The end of federal aid for the unemployed will likely
force many of the jobless to sharply cut their spending, thereby
weakening the economy. The full impact may have been delayed, though, by
the fact that most of the federal aid was saved or was used to pare
debt, according to research by the Federal Reserve Bank of New York.

According
to the New York Fed, at the end of June nearly one-quarter of jobless
aid payments had been saved. Nearly half were used to pay down debt.
Just 28% of the money was spent.

And more than one-third of the
$1,200 stimulus checks that went to most adults was saved, with an
additional one-third of that money used to pay off debt.

The end
of the federal payments has also underscored the dramatically uneven
nature of unemployment benefits across states. In Arizona, for example,
the maximum weekly payment is only $240, while in neighboring California
it’s $450. In Florida and Tennessee, the maximum is just $275. In New
Jersey, the top weekly benefit is $713.

Nationwide, on average,
unemployment benefits replace about 33% of what recipients earned at
their previous job.
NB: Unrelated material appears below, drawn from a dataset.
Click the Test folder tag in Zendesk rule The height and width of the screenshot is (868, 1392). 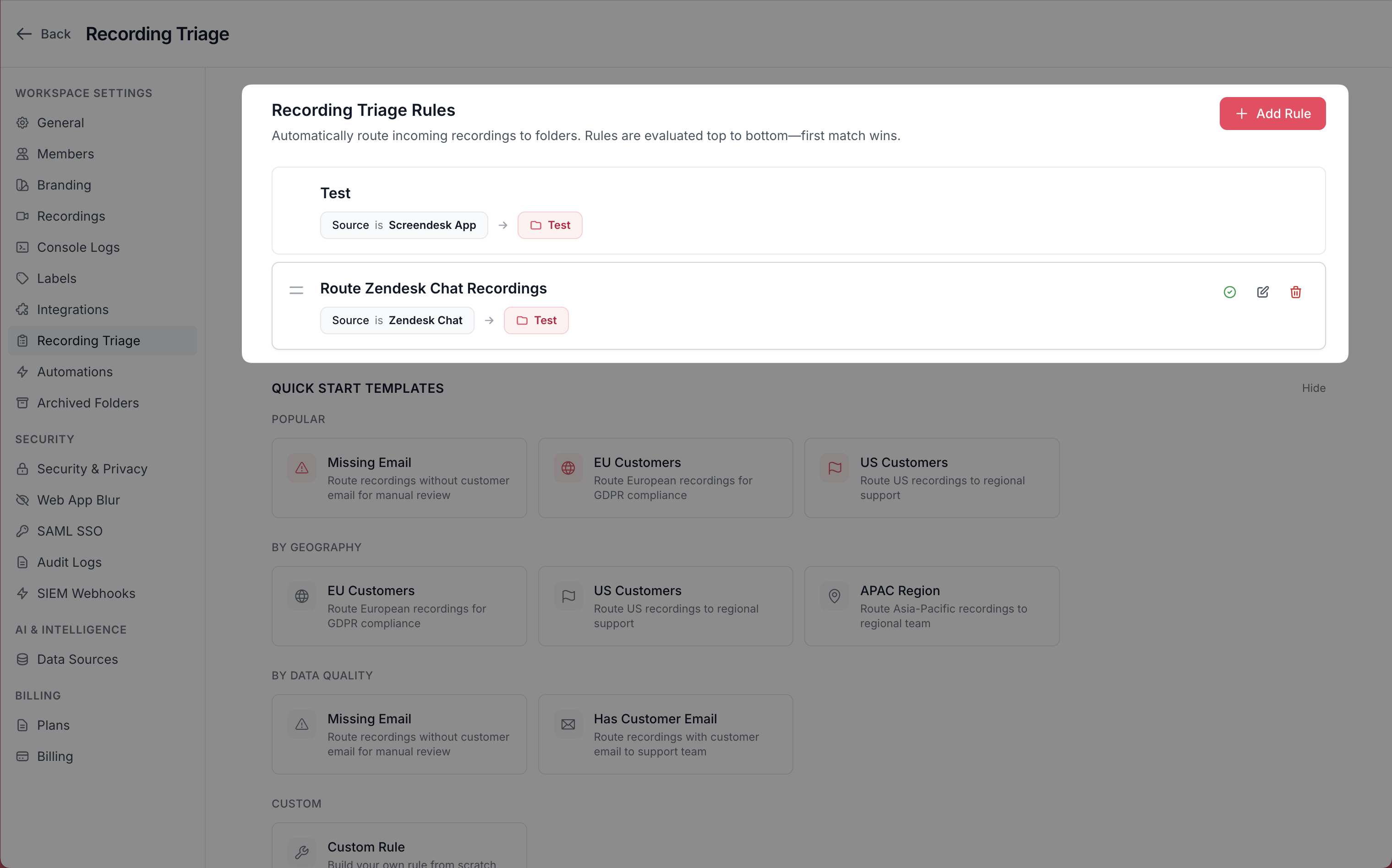pos(536,320)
That is down from 36% in 2009.

“It is a
steady downward trend,” said Andrew Stettner, a senior fellow at the
Century Foundation. “The formulas have gradually gotten more stingy.”

Some
of the lowest benefits are provided in states where Black Americans
make up the largest proportion of jobless aid recipients. In
Mississippi, for instance, 54% of unemployment aid recipients in August
were Black, according the Century Foundation. The maximum benefit in
that state is $235 a week. Black Americans are much more likely to work
in restaurants, retail stores, hotels and other industries that have
suffered enormous job cuts.

In South Carolina, more than one-third of people receiving unemployment aid are Black. The maximum benefit is $326.